#### Data shown

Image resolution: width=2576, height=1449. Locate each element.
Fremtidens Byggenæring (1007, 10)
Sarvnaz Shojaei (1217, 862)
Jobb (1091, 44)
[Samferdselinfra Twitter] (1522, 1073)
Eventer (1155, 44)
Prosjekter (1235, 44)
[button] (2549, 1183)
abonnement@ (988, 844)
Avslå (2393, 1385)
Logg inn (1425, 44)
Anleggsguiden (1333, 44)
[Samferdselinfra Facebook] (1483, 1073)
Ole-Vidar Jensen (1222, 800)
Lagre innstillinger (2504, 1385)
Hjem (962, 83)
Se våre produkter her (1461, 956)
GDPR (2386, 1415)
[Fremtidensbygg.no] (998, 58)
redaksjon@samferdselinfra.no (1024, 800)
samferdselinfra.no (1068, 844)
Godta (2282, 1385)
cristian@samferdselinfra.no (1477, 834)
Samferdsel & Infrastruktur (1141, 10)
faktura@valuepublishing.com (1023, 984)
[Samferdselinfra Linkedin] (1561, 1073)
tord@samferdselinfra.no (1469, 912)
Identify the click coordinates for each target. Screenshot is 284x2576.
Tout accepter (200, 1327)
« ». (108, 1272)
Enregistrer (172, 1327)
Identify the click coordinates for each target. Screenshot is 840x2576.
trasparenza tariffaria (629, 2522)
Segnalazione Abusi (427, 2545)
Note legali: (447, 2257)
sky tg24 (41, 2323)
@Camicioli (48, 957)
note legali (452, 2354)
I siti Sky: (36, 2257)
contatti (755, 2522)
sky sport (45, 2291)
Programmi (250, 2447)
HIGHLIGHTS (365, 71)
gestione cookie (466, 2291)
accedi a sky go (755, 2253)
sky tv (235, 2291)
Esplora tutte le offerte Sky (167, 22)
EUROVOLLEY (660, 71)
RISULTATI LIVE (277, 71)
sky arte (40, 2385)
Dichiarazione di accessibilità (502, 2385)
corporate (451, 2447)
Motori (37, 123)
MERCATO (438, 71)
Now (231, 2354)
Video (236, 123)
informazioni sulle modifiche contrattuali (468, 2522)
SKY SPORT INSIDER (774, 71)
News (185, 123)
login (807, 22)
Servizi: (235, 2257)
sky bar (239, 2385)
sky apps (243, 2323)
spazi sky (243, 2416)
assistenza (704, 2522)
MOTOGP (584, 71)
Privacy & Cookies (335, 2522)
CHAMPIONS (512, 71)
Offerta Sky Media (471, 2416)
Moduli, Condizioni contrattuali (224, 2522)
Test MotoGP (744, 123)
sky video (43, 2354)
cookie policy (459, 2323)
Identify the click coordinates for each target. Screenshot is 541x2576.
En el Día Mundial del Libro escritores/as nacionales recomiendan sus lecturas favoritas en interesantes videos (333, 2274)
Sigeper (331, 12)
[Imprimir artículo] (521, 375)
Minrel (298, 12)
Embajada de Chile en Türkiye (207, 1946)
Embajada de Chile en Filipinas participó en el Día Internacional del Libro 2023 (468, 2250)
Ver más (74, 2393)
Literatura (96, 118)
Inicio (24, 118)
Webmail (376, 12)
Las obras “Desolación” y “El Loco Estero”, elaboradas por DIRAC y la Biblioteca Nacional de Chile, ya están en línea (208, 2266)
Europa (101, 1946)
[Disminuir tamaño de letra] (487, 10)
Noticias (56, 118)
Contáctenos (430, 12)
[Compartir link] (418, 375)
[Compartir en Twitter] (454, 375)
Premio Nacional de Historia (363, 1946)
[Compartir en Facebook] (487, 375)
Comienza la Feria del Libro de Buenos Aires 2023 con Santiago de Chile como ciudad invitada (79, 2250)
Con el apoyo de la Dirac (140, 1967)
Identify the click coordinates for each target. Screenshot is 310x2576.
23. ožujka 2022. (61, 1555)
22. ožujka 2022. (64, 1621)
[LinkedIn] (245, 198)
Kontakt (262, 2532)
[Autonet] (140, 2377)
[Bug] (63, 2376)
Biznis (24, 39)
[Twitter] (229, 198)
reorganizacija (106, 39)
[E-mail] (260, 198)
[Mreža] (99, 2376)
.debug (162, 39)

########

Your assignment: Copy every line of the records above exactly.

Answer section:
Image resolution: width=2576, height=1449. Locate each element.
Fremtidens Byggenæring (1007, 10)
Sarvnaz Shojaei (1217, 862)
Jobb (1091, 44)
[Samferdselinfra Twitter] (1522, 1073)
Eventer (1155, 44)
Prosjekter (1235, 44)
[button] (2549, 1183)
abonnement@ (988, 844)
Avslå (2393, 1385)
Logg inn (1425, 44)
Anleggsguiden (1333, 44)
[Samferdselinfra Facebook] (1483, 1073)
Ole-Vidar Jensen (1222, 800)
Lagre innstillinger (2504, 1385)
Hjem (962, 83)
Se våre produkter her (1461, 956)
GDPR (2386, 1415)
[Fremtidensbygg.no] (998, 58)
redaksjon@samferdselinfra.no (1024, 800)
samferdselinfra.no (1068, 844)
Godta (2282, 1385)
cristian@samferdselinfra.no (1477, 834)
Samferdsel & Infrastruktur (1141, 10)
faktura@valuepublishing.com (1023, 984)
[Samferdselinfra Linkedin] (1561, 1073)
tord@samferdselinfra.no (1469, 912)
Identify the click coordinates for each target. Screenshot is 284x2576.
Tout accepter (200, 1327)
« ». (108, 1272)
Enregistrer (172, 1327)
Identify the click coordinates for each target. Screenshot is 840x2576.
trasparenza tariffaria (629, 2522)
Segnalazione Abusi (427, 2545)
Note legali: (447, 2257)
sky tg24 (41, 2323)
@Camicioli (48, 957)
note legali (452, 2354)
I siti Sky: (36, 2257)
contatti (755, 2522)
sky sport (45, 2291)
Programmi (250, 2447)
HIGHLIGHTS (365, 71)
gestione cookie (466, 2291)
accedi a sky go (755, 2253)
sky tv (235, 2291)
Esplora tutte le offerte Sky (167, 22)
EUROVOLLEY (660, 71)
RISULTATI LIVE (277, 71)
sky arte (40, 2385)
Dichiarazione di accessibilità (502, 2385)
corporate (451, 2447)
Motori (37, 123)
MERCATO (438, 71)
Now (231, 2354)
Video (236, 123)
informazioni sulle modifiche contrattuali (468, 2522)
SKY SPORT INSIDER (774, 71)
News (185, 123)
login (807, 22)
Servizi: (235, 2257)
sky bar (239, 2385)
sky apps (243, 2323)
spazi sky (243, 2416)
assistenza (704, 2522)
MOTOGP (584, 71)
Privacy & Cookies (335, 2522)
CHAMPIONS (512, 71)
Offerta Sky Media (471, 2416)
Moduli, Condizioni contrattuali (224, 2522)
Test MotoGP (744, 123)
sky video (43, 2354)
cookie policy (459, 2323)
Identify the click coordinates for each target. Screenshot is 541x2576.
En el Día Mundial del Libro escritores/as nacionales recomiendan sus lecturas favoritas en interesantes videos (333, 2274)
Sigeper (331, 12)
[Imprimir artículo] (521, 375)
Minrel (298, 12)
Embajada de Chile en Türkiye (207, 1946)
Embajada de Chile en Filipinas participó en el Día Internacional del Libro 2023 (468, 2250)
Ver más (74, 2393)
Literatura (96, 118)
Inicio (24, 118)
Webmail (376, 12)
Las obras “Desolación” y “El Loco Estero”, elaboradas por DIRAC y la Biblioteca Nacional de Chile, ya están en línea (208, 2266)
Europa (101, 1946)
[Disminuir tamaño de letra] (487, 10)
Noticias (56, 118)
Contáctenos (430, 12)
[Compartir link] (418, 375)
[Compartir en Twitter] (454, 375)
Premio Nacional de Historia (363, 1946)
[Compartir en Facebook] (487, 375)
Comienza la Feria del Libro de Buenos Aires 2023 con Santiago de Chile como ciudad invitada (79, 2250)
Con el apoyo de la Dirac (140, 1967)
Identify the click coordinates for each target. Screenshot is 310x2576.
23. ožujka 2022. (61, 1555)
22. ožujka 2022. (64, 1621)
[LinkedIn] (245, 198)
Kontakt (262, 2532)
[Autonet] (140, 2377)
[Bug] (63, 2376)
Biznis (24, 39)
[Twitter] (229, 198)
reorganizacija (106, 39)
[E-mail] (260, 198)
[Mreža] (99, 2376)
.debug (162, 39)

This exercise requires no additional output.